To counter the negative effects of misinformation, open discussions of sexual health and the socio-cultural stigma to purchasing and using condoms need to be addressed. This should begin with the healthcare professionals, as they are critical in raising awareness and confidence in condom use and its efficacy.

The Internet is a powerful platform whereby people can access explicit information on safe sex privately, avoiding any social or legal repercussions. Digital healthcare initiatives can decrease the burden on the health systems, and reduce the stigma/embarrassment associated with condom training as well as correcting any misconceptions.

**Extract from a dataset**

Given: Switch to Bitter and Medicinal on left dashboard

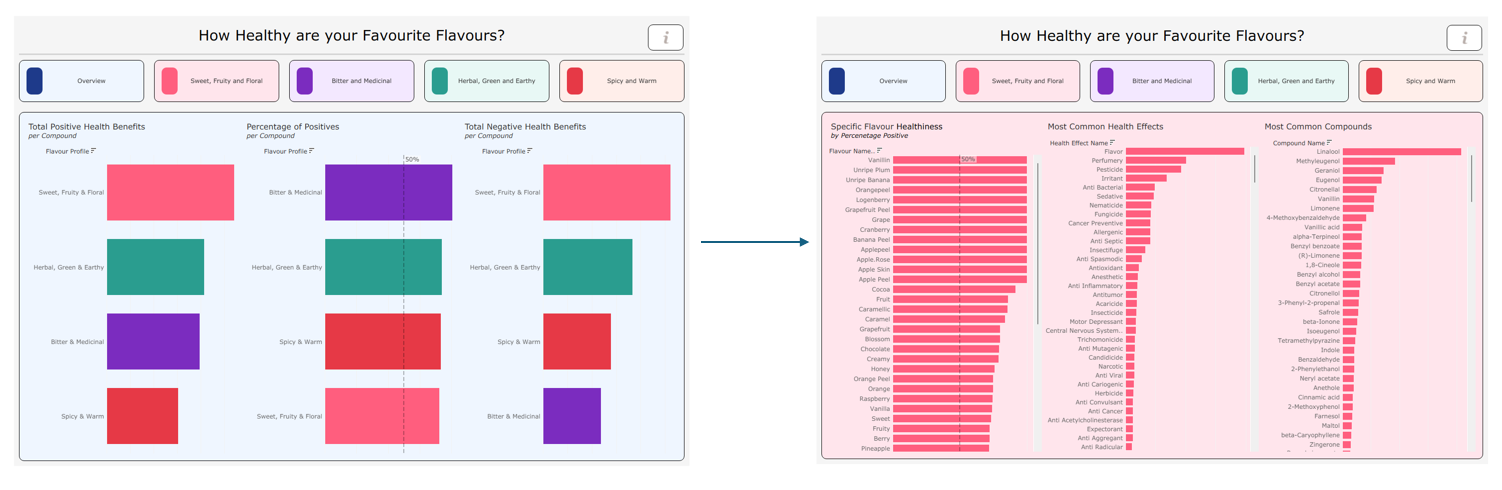Looking at the screenshot, I should [352, 81].
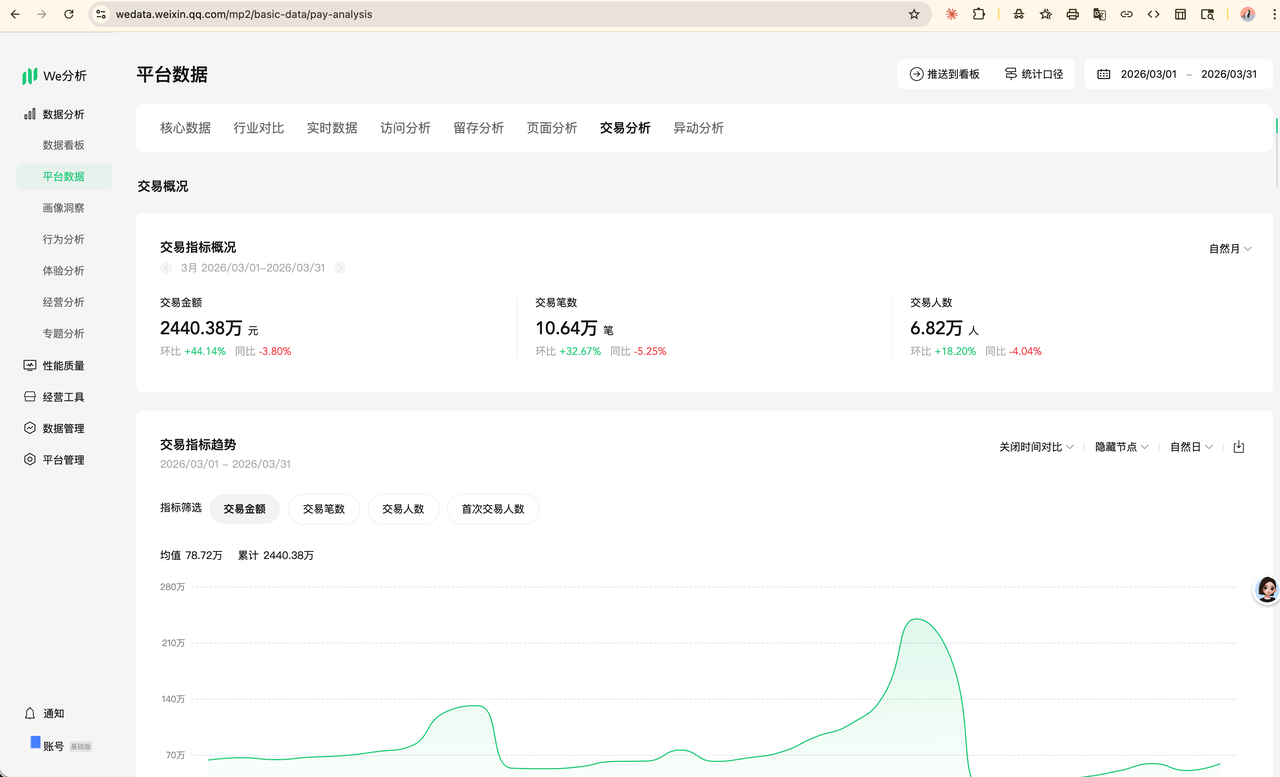Expand the 关闭时间对比 dropdown

(1036, 447)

A key limitation of this review is the exclusion of potential studies that are in French, as it is the main European language in several countries in MENA. As with any systematic review, some studies may have been missed due to the concise search terms or as a result of publication bias and thus excluded from this review. It does need to be acknowledged that as all the included studies are primary research papers, they carry their own risks of bias such as selection bias, due to the nature of the research and geographical locations.

Conclusion

This review found that condom use among different groups of population is generally low and is associated with the governing policies, structure, beliefs, practices, and norms of not only of the region but the community they belong to. Recognising both the barriers and facilitators may help health promotors across the MENA region to improve their targeted condom-use messages to the appropriate populations.